▶ [Teks Kutipan]
Dengan asumsi bekerja selama 12 jam sehari di luar waktu tidur, makan, minum dan aktivitas personal lainnya, maka pembahasan UU Cipta Kerja telah memakan waktu selama 1.908 jam. Rata-rata hampir 11 jam untuk perumusan setiap pasal baru dan 1,5 jam untuk memeriksa setiap pasal lama dalam 79 UU lainnya dikoreksi. Bersamaan dengan itu, setiap jamnya dibahas 4 poin isu yang ada di dalam Daftar Inventarisasi Masalah (DIM), cukup 15 menit saja untuk setiap poin isu.
Dengan asumsi-asumsi itu saja pembahasan UU Cipta Kerja sudah sangat layak dimasukkan dalam MURI, apalagi jika asumsinya diturunkan dengan tetap menghitung hari raya, hari libur nasional dan tidak bekerja 12 jam setiap harinya, bisa jadi layak juga diusulkan untuk masuk dalam The Guiness Book Of Records.
Saya bukan akademisi maupun praktisi hukum yang memahami apalagi ahli dalam urusan “legal drafting”, karena itu saya sangat menaruh kagum pada kemampuan anggota parlemen yang mampu bekerja dengan begitu amat cepatnya. Saya juga bukan seorang guru besar yang memiliki kompetensi akademik terkait dengan salah satu atau salah dua dari 11 klaster dalam UU Cipta Kerja, apalagi sampai dengan tulisan ini dibuat saya belum mendapatkan versi utuh UU ini sebagaimana yang disahkan dalam paripurna DPR-RI tanggal 5 Oktober kemarin.
Karena itu saya tidak akan gegabah membahas detail pasal per pasal seolah-olah saya sudah membaca dan membandingkannya dengan 1.203 pasal dari 79 UU lain yang terkoreksi. Saya hanya ingin membahas spirit yang berulang-ulang telah dan masih terus disampaikan oleh Presiden Jokowi dan para pembantunya, spirit yang menjadi ruh dilahirkannya UU Cipta Kerja, menarik investor-investor dunia untuk berinvestasi dan membuka jutaan lapangan pekerjaan di Indonesia.
Saya akan menjadikan dua buah buku laporan sebagai alat bantu analisa dalam tulisan ini, buku Global Investment Competitiveness Report khususnya chapter Foreign Investor Perspectives and Policy Implications tahun 2017 dari World Bank dan buku The Global Competitiveness Report 2019 dari World Economic Forum, dua buku laporan yang tentu menjadi acuan bagi banyak negara di dunia termasuk Indonesia.

▶ [Yang Dikerjakan]
Menurut teks kutipan, berapa jam waktu yang dihabiskan untuk pembahasan UU Cipta Kerja jika diasumsikan bekerja 12 jam sehari?

▶ [Bagian Data]
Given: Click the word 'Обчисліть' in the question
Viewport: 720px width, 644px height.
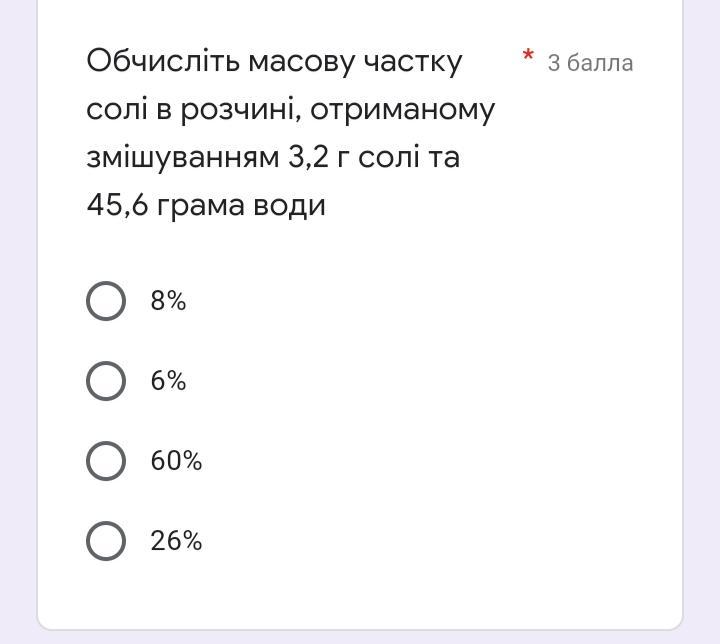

▶ [Jawaban Soal]
1.908 jam.